BEGIN Task inputs
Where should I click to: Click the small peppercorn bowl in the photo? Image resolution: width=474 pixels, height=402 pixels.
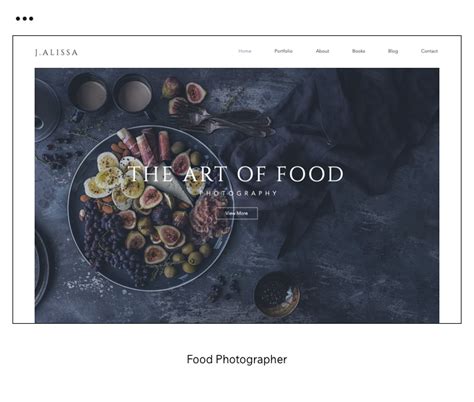(277, 294)
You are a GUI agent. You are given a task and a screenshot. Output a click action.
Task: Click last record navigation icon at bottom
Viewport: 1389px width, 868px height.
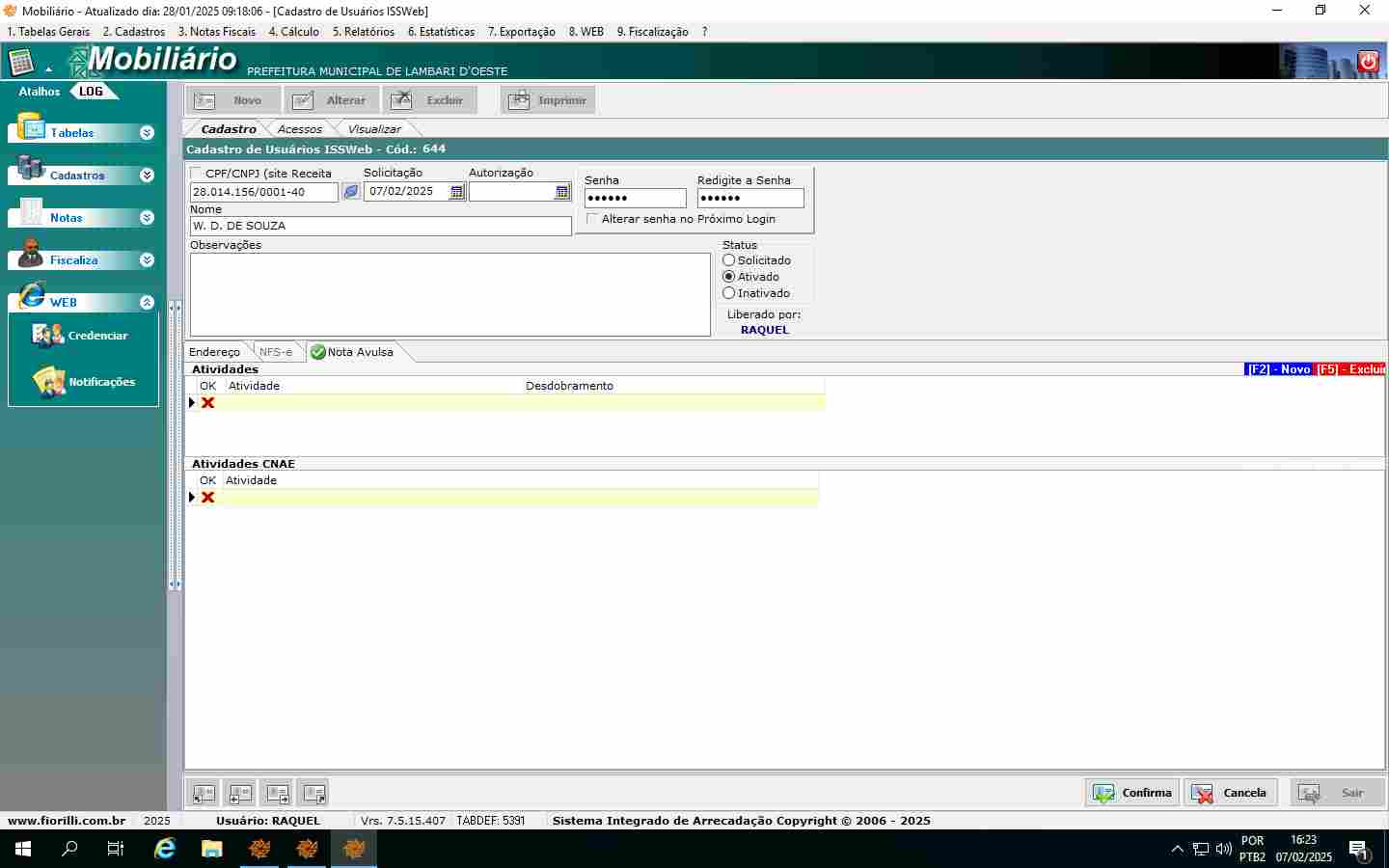click(313, 794)
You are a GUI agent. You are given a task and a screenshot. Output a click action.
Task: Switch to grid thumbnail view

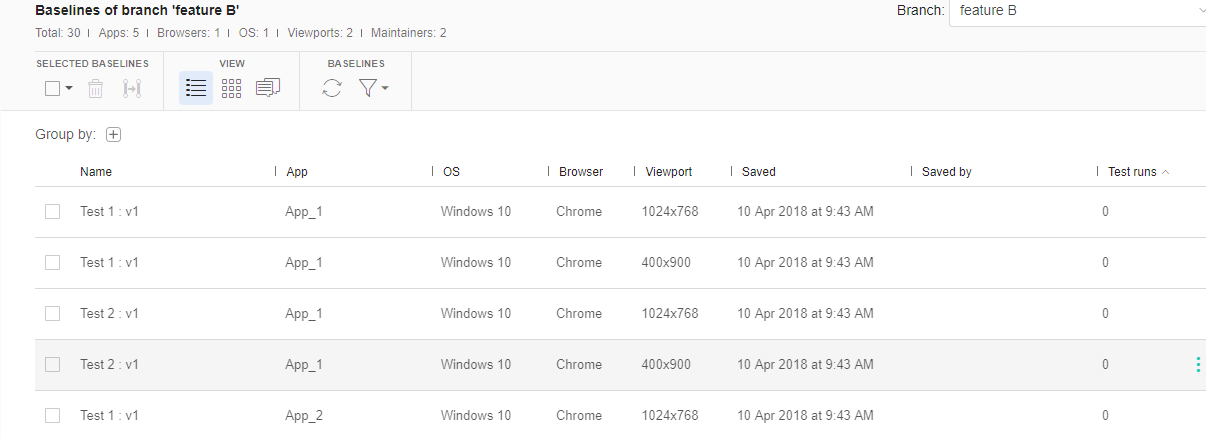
END Task inputs
## Task item
Apart from the images, everything in the records must be repeated exactly.

## Answer to this task
Where should I click to: Click the small peppercorn bowl in the photo? Image resolution: width=474 pixels, height=402 pixels.
(277, 294)
You are a GUI agent. You are given a task and a screenshot. Output a click action.
Task: Click last record navigation icon at bottom
Viewport: 1389px width, 868px height.
click(313, 794)
You are a GUI agent. You are given a task and a screenshot. Output a click action.
Task: Switch to grid thumbnail view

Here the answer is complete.